▶ Task directions
Copy out word for word everything from the start of the material down through the line containing "Describe the element at coordinates (1372, 46)", including that line.
## START Entries supplied
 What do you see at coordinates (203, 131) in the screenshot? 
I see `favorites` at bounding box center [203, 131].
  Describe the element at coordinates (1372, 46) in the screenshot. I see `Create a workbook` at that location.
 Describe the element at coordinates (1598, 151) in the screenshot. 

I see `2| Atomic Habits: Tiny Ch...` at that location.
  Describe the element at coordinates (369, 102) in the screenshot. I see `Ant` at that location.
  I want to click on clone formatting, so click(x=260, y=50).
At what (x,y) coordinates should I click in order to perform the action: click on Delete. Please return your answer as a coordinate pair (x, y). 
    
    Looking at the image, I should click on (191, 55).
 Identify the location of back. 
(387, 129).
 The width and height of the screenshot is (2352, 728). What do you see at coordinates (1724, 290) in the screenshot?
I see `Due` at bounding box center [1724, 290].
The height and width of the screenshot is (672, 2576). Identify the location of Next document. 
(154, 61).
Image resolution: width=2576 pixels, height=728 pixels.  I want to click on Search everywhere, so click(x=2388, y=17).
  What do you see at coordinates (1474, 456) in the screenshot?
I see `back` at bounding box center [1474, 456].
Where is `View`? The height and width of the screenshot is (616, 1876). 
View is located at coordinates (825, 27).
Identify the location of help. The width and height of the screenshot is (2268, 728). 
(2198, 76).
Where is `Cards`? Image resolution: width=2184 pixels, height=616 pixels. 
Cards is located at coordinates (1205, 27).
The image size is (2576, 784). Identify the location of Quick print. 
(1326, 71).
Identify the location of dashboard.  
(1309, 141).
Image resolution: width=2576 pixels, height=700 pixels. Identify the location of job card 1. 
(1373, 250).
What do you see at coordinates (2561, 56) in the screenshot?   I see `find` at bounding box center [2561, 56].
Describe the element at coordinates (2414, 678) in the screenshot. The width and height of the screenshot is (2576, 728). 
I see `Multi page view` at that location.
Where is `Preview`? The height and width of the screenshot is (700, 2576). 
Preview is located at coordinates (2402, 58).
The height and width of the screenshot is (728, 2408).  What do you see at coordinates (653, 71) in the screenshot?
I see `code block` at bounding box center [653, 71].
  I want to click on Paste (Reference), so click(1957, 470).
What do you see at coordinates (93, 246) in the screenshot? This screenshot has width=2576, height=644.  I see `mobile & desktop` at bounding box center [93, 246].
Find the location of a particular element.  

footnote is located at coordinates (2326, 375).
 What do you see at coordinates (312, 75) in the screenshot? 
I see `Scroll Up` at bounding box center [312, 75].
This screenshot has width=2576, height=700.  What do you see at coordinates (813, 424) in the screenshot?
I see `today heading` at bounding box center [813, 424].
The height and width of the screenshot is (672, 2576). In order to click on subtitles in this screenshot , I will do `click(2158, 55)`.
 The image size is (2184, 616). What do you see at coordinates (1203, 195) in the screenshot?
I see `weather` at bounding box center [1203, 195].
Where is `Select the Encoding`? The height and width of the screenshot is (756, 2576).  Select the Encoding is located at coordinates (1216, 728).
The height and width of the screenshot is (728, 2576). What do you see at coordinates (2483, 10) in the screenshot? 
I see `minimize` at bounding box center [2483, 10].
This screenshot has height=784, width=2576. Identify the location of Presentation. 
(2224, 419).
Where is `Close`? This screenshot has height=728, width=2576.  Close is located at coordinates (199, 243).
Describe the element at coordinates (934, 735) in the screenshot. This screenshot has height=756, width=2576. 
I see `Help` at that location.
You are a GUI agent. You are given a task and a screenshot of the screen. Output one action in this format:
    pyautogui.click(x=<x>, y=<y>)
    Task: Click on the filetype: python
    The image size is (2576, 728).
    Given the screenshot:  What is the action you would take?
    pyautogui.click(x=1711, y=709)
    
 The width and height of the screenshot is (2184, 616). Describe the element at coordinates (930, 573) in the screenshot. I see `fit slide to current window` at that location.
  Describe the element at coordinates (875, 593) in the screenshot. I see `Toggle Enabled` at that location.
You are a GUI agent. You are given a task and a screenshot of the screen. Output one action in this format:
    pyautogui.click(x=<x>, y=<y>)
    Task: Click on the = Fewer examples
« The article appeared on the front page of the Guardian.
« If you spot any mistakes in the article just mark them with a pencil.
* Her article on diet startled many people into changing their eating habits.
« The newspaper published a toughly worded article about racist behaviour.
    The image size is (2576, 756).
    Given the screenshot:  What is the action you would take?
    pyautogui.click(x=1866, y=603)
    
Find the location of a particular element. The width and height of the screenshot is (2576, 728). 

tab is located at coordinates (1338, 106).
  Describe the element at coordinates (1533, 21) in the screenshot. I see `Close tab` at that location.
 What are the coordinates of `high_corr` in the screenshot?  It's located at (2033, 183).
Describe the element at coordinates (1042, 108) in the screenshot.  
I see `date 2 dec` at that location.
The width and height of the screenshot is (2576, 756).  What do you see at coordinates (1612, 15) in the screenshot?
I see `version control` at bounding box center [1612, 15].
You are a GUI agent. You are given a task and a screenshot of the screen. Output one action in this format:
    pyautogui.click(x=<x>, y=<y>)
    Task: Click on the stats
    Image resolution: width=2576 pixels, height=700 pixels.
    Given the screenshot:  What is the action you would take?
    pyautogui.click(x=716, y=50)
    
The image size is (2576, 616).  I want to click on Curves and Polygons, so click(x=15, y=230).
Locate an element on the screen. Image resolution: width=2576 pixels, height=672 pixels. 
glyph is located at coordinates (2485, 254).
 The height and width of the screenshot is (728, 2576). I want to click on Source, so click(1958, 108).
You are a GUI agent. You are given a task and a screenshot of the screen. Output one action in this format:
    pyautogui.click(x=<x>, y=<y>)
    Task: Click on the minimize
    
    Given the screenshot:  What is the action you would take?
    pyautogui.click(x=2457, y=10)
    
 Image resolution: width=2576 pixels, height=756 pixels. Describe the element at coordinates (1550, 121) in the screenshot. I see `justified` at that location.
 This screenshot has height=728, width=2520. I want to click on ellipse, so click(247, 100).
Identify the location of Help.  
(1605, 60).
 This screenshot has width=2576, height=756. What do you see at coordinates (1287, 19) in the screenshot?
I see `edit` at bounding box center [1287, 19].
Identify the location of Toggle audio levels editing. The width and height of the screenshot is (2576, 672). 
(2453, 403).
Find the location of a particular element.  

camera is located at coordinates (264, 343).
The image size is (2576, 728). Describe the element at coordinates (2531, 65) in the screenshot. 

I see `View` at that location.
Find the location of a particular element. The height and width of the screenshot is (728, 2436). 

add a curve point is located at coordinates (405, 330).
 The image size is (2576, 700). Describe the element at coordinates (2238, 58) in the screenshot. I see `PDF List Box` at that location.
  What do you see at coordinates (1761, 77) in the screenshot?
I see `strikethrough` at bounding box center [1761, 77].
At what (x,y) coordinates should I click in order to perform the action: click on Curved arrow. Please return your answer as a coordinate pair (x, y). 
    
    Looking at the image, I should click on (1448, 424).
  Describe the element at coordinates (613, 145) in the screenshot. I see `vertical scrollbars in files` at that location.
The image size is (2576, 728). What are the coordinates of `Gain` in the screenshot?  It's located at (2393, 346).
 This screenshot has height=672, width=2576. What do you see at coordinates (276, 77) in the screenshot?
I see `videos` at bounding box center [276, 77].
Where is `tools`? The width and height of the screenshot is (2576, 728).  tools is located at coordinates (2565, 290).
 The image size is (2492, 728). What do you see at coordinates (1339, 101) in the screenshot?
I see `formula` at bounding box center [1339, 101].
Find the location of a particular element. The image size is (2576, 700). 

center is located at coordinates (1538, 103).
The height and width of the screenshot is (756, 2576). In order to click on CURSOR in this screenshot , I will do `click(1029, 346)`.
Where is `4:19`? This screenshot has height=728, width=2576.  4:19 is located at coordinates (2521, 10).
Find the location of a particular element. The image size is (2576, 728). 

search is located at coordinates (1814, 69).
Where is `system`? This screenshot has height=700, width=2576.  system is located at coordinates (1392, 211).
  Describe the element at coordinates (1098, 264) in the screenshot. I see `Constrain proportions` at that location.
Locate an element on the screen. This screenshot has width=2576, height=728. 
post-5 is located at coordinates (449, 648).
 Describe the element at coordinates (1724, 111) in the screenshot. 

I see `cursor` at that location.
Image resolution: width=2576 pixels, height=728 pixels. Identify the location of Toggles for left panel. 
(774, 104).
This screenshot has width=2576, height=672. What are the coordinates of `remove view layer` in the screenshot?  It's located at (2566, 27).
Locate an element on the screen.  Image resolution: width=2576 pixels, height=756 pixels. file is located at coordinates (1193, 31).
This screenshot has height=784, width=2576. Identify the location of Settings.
## END Entries supplied
▶ Task result
 What do you see at coordinates (203, 131) in the screenshot? 
I see `favorites` at bounding box center [203, 131].
  Describe the element at coordinates (1372, 46) in the screenshot. I see `Create a workbook` at that location.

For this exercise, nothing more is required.